------ Extracto para leer ------

Cierto día, uno de aquellos embajadores que iban en busca del hombre feliz, acertó a pasar por un sitio sombrío en donde parecía imposible que pudiera hallarse el hombre que buscaba; pero oyó de pronto una voz que decía: ¡Qué feliz soy! Llegado al sitio de donde salía la voz, topó con un venerable eremita. «¿Es usted feliz? le preguntó. –Lo soy, sí, soy completamente feliz. –Pues déme V. inmediatamente la camisa.» El hombre feliz ¡oh fatalidad! no tenía camisa. Nosotros, que seríamos capaces de perder unas elecciones desde el poder, no tenemos, señores Diputados, el poder. ¡Qué régimen electoral! El Sr. Sagasta ha muerto como el rey D. Rodrigo: por do más pecado había. (El Sr. Sagasta: Antes S. S. ha dicho que había caído por el general Gándara.)
El general Gándara ha sido la causa ocasional; pero la causa divina, la causa providencial ha sido la cuestión electoral. Los hombres han castigado al Sr. Sagasta por medio del general Gándara; los dioses le han castigado con el expediente de los dos millones. Porque, a decir verdad, ¿ha creído algún español lo del robo del Banco? Yo, si hubiera estado ahí el Sr. Duque de la Torre, le hubiera dicho: Sepa el Sr. Presidente del Consejo que iba S. S. mismo al ejército del Norte a poner en el Trono al príncipe Alfonso y al Duque de Montpensier; esto debe ser verdad, porque el Sr. Pí y yo teníamos juntos urdida secretamente una conspiración para robar al Banco, y se ha descubierto. Pues si esa conspiración para robar al Banco se ha descubierto, a pesar de nuestro sigilo y de nuestro secreto, también deben ser verdad las conspiraciones atribuidas al Duque de la Torre para traer al príncipe Alfonso. ¿Quién hubiera podido creer que el expediente de los dos millones había de producir lo que ha producido?

------ Datos proporcionados ------

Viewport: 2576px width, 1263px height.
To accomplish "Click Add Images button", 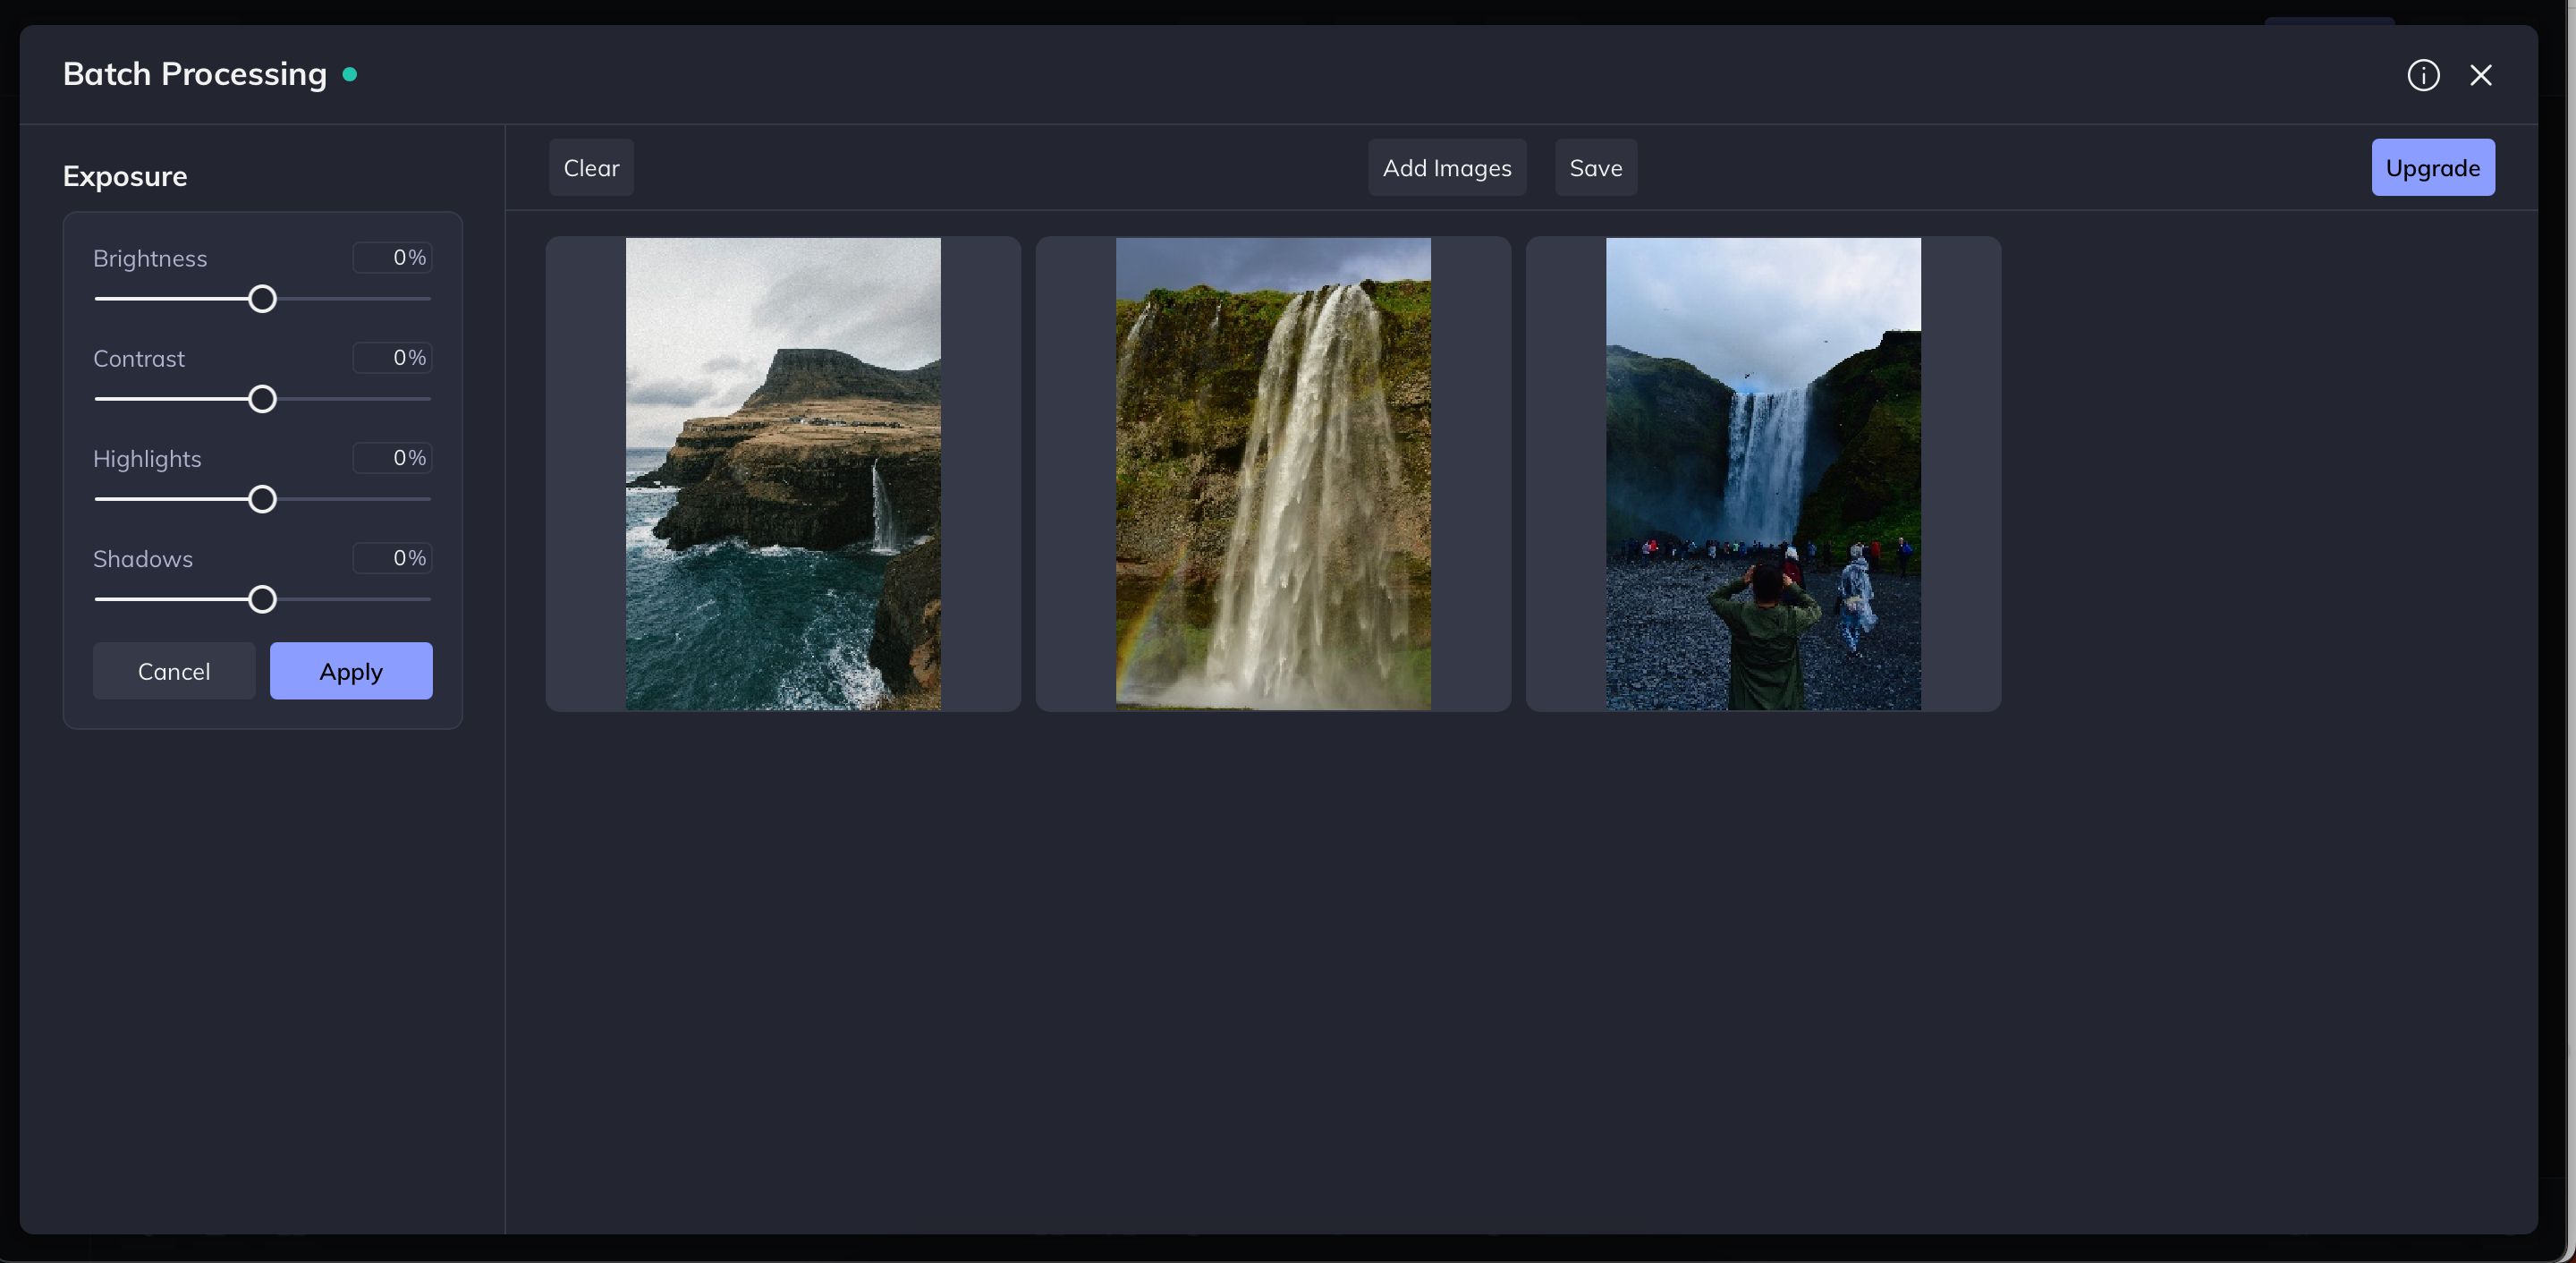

------

Descripción del ejercicio:
Reproduzca textualmente el tramo del extracto para leer que va desde "Cierto día, uno" hasta "el general Gándara.)", ambos incluidos. Las líneas no intervienen en lo que aquí se solicita.

Resultado del ejercicio:
Cierto día, uno de aquellos embajadores que iban en busca del hombre feliz, acertó a pasar por un sitio sombrío en donde parecía imposible que pudiera hallarse el hombre que buscaba; pero oyó de pronto una voz que decía: ¡Qué feliz soy! Llegado al sitio de donde salía la voz, topó con un venerable eremita. «¿Es usted feliz? le preguntó. –Lo soy, sí, soy completamente feliz. –Pues déme V. inmediatamente la camisa.» El hombre feliz ¡oh fatalidad! no tenía camisa. Nosotros, que seríamos capaces de perder unas elecciones desde el poder, no tenemos, señores Diputados, el poder. ¡Qué régimen electoral! El Sr. Sagasta ha muerto como el rey D. Rodrigo: por do más pecado había. (El Sr. Sagasta: Antes S. S. ha dicho que había caído por el general Gándara.)